**Stated goal**
Pick up the post below about telling a true spouse from "red herrings" on the path of Gnosis, and continue it from its final sentence.
___ Source document
I kindly request some deeper insight with regards to being in a relationship.

Having read many of the Gnostic texts and searched here in the "social" section of the website it has become apparent to me that a spouse is inevitable when one is following one's star. It's also key to note that when one is on the path of seeking Gnosis, finding a spouse, even as a seeker of Gnosis, does not guarantee a never ending fantasy-like perfect relationship for Karmic relations are also a key consideration in such matters. Therefore my question is as follows:

How do I tell my true spouse from the "red herrings"?

The reason why I ask this is because in the last 5 months I have had two women come into my life. The first woman came in the name of Gnosis as one who wishes to walk the path with me... but she only turned out to be someone who was deeply troubled and felt drawn to the peace and energy I was emanating. Once I discovered this I broke it off with her and fortunately we had not been intimate in any way.

Thereafter, I met an amazing woman who'm I unfortunately fornicated with after 316 days of practicing (to the best of my ability) scientific chastity without spilling the semen either in wet dreams or through a voluntary orgasm of any kind. Over this period of chastity I felt great, and a measure of joy, self-reliance and power developed in me that I had never known. My intuition also grew very strong and I developed the ability to "feel" things out quite quickly. One day I felt the feeling "your sexual energy is now being repressed, it must be expressed". I thereafter felt the feeling "you are about to meet someone and she'll be the one you've been waiting for- express your energy with her". As if my feelings were accurate premonitions, I met someone the very next day and we just connected, it was as if my intuition was beginning to become so strong that it could be indeed capable of picking up on events to come. At this stage I thought it was direct guidance from my being... therefore I fornicated. It felt like the sexual energy in me really needed to be released and that seemed to be the intuitive message I was getting too.
______
___ Recorded data
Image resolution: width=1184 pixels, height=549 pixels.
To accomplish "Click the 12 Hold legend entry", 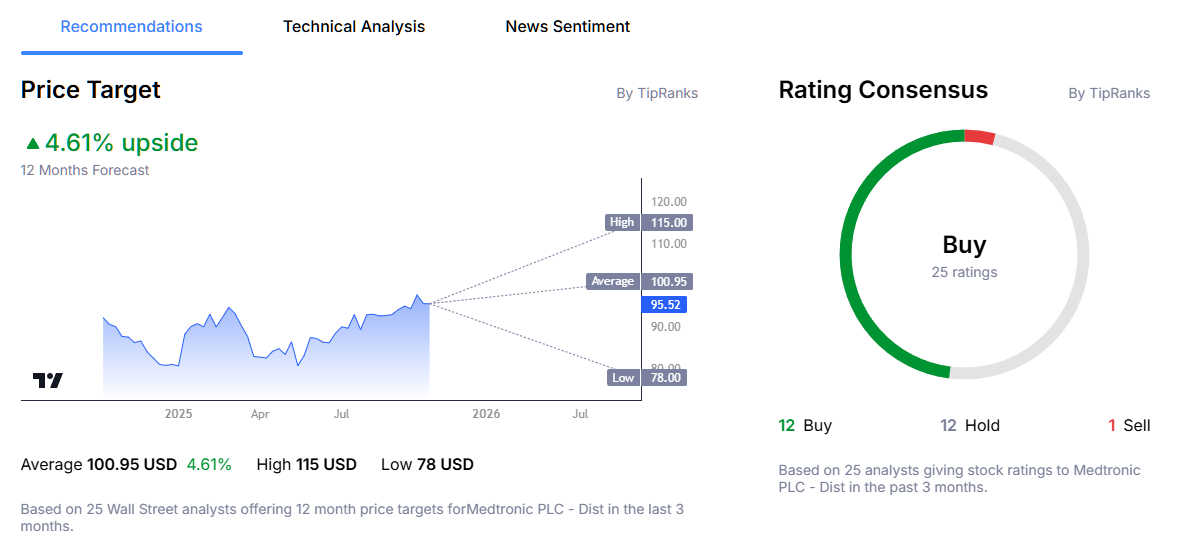I will 969,425.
______
**Final result**
So, with this context in mind. More recently after three months of fornication and being with this new woman, I felt a sudden loss of my vital life-force. As if it was just gone, I literally felt like Samson after Delilah "cut his braid" and that's when I knew, experientially, that fornication does sap one of their vital life-force. So I decided to be honest with the girl. I spoke to her about my desire to no longer orgasm and to walk the path of Gnosis and I showed her the video "SEX - The Secret Gate To Eden". She then was honest enough to me to say that she needs to think about it all and we'll talk again in the coming week or so... Truth is, in my heart of hearts, I feel that she is not the one I am meant to be with. She is a great women, really great. She has family values, she is respectful, she holds fast to Christian values, but given where I want to take my spirituality, I feel that she is not the one. Which begs the question...

Why did I get these red herrings, which either came to me in the name of Gnosis or came to me with the approval of my intuition? How to tell when it's a red herring? I believe that there are people out there who may even come in the name of Gnosis but not be the one that the divine has intended for one. How can one differentiate and discern even at this level.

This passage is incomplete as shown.